== Dataset records
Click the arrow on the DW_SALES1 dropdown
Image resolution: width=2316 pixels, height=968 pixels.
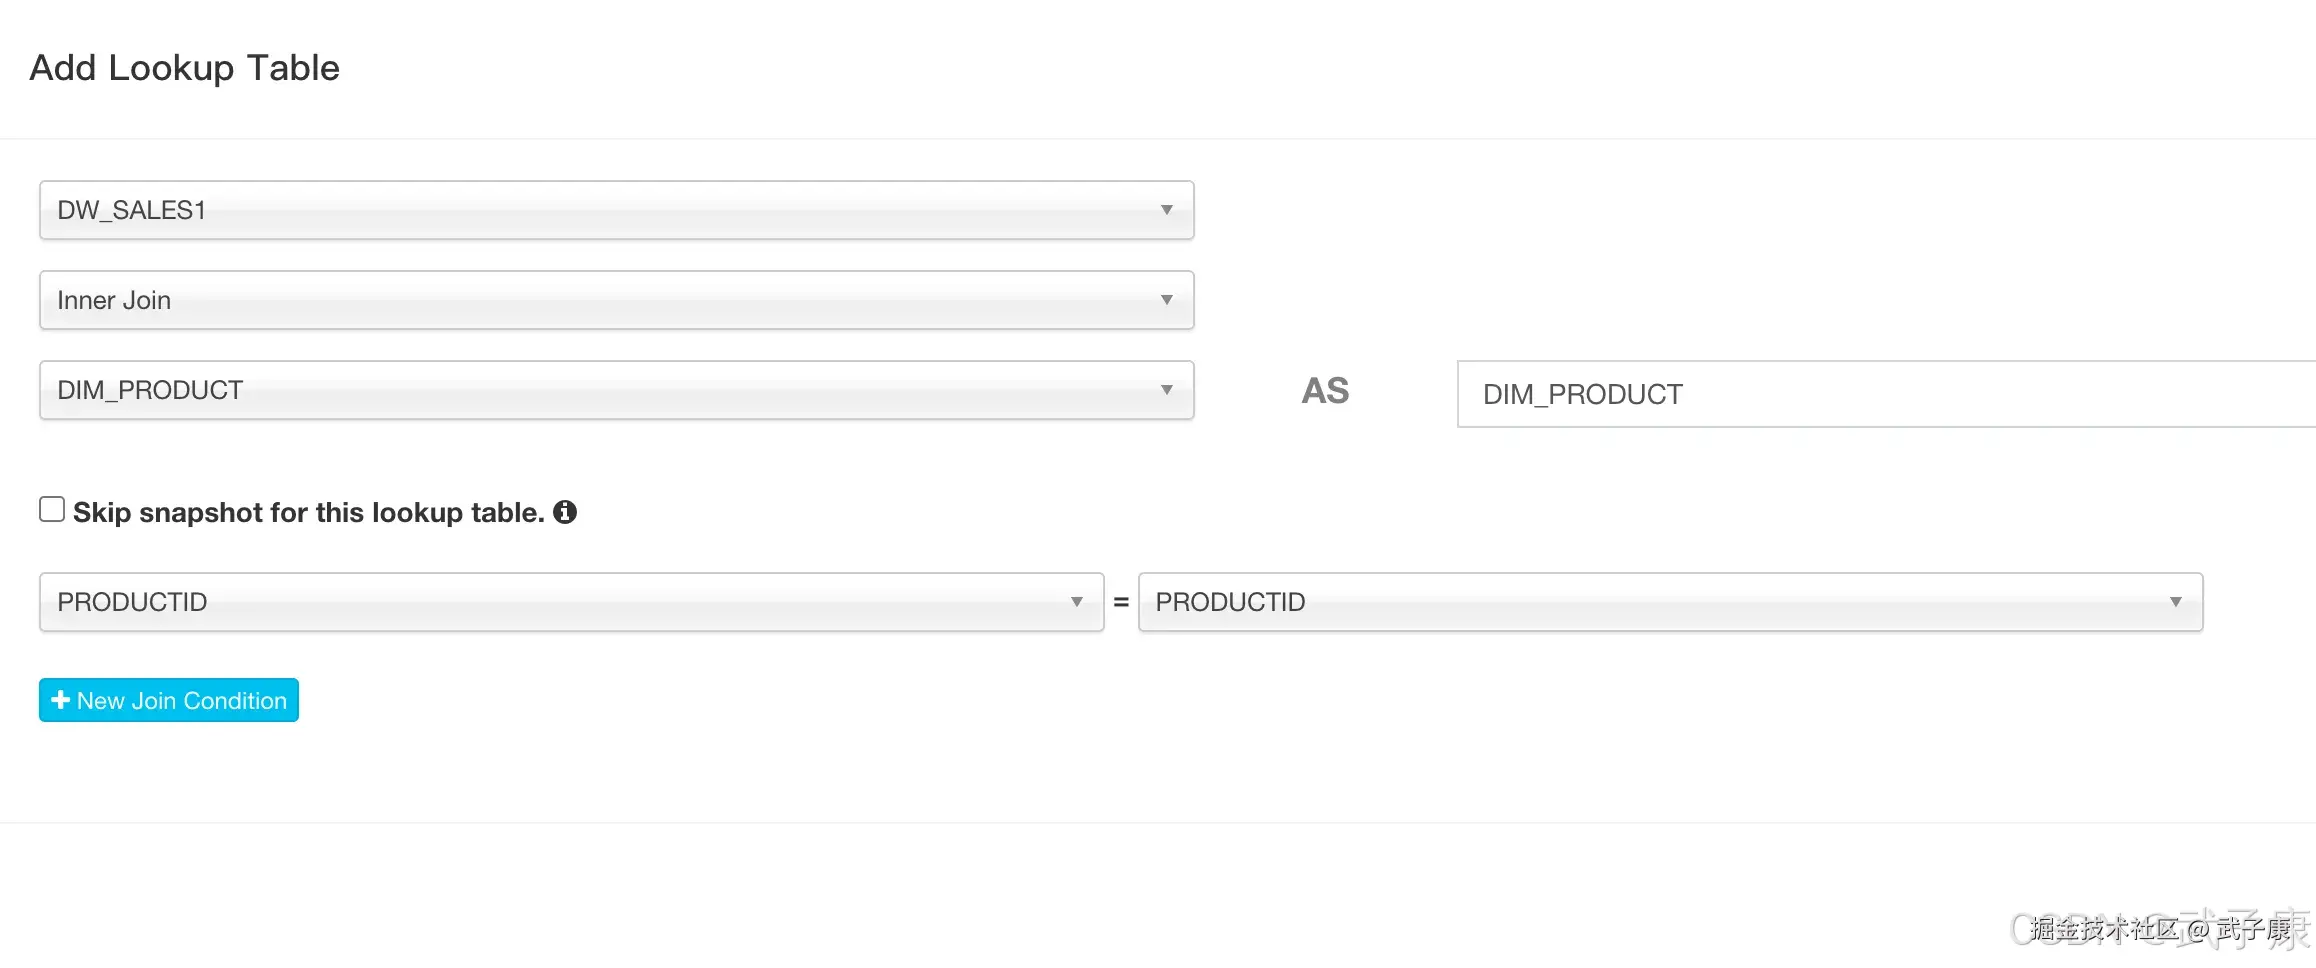coord(1166,210)
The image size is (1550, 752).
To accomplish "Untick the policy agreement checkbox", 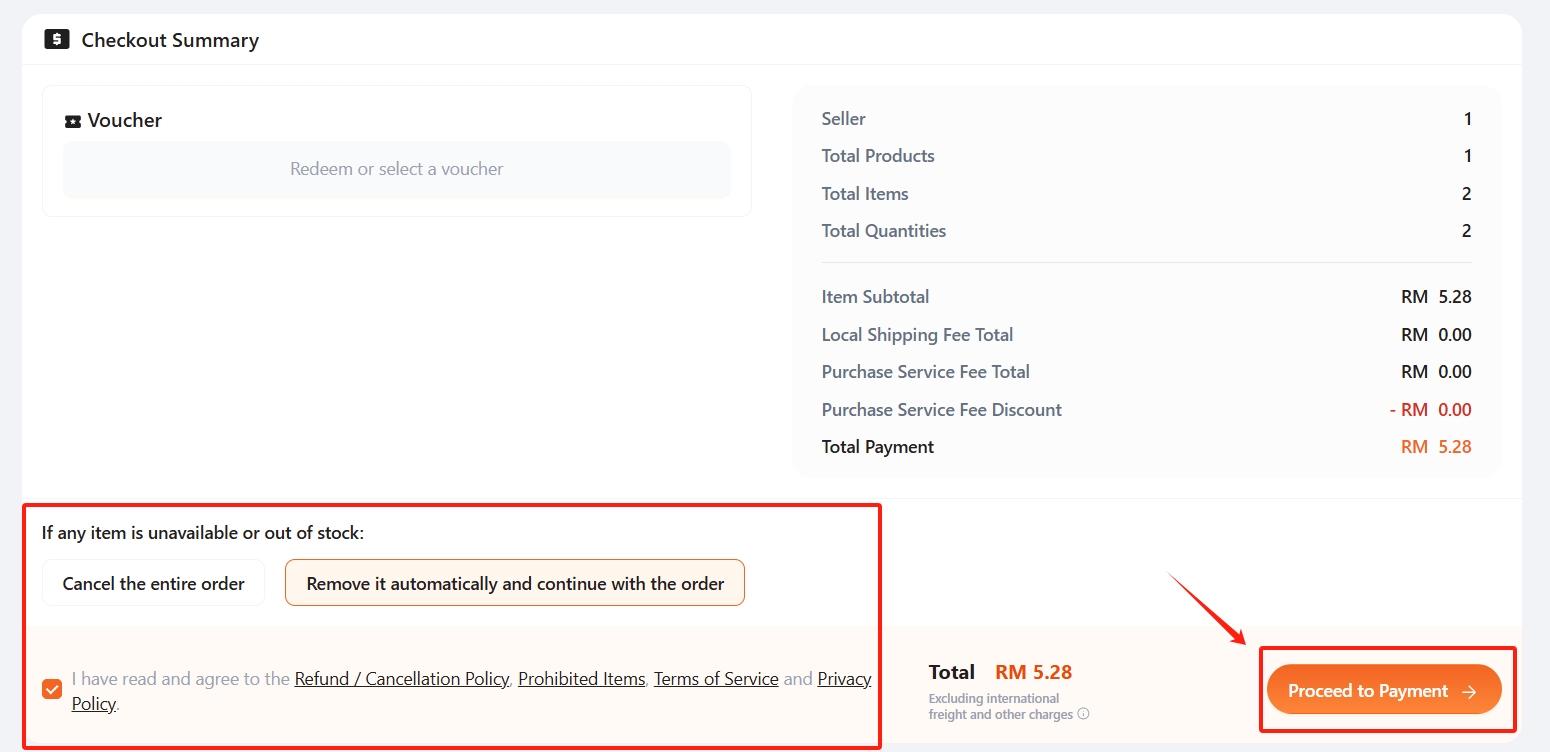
====
Exercise prompt:
Copy out every line of the records above word for word, leaving out the pictures.

Problem solution:
Click the arrow on the DW_SALES1 dropdown
Image resolution: width=2316 pixels, height=968 pixels.
coord(1166,210)
The image size is (1550, 752).
To accomplish "Untick the policy agreement checkbox", 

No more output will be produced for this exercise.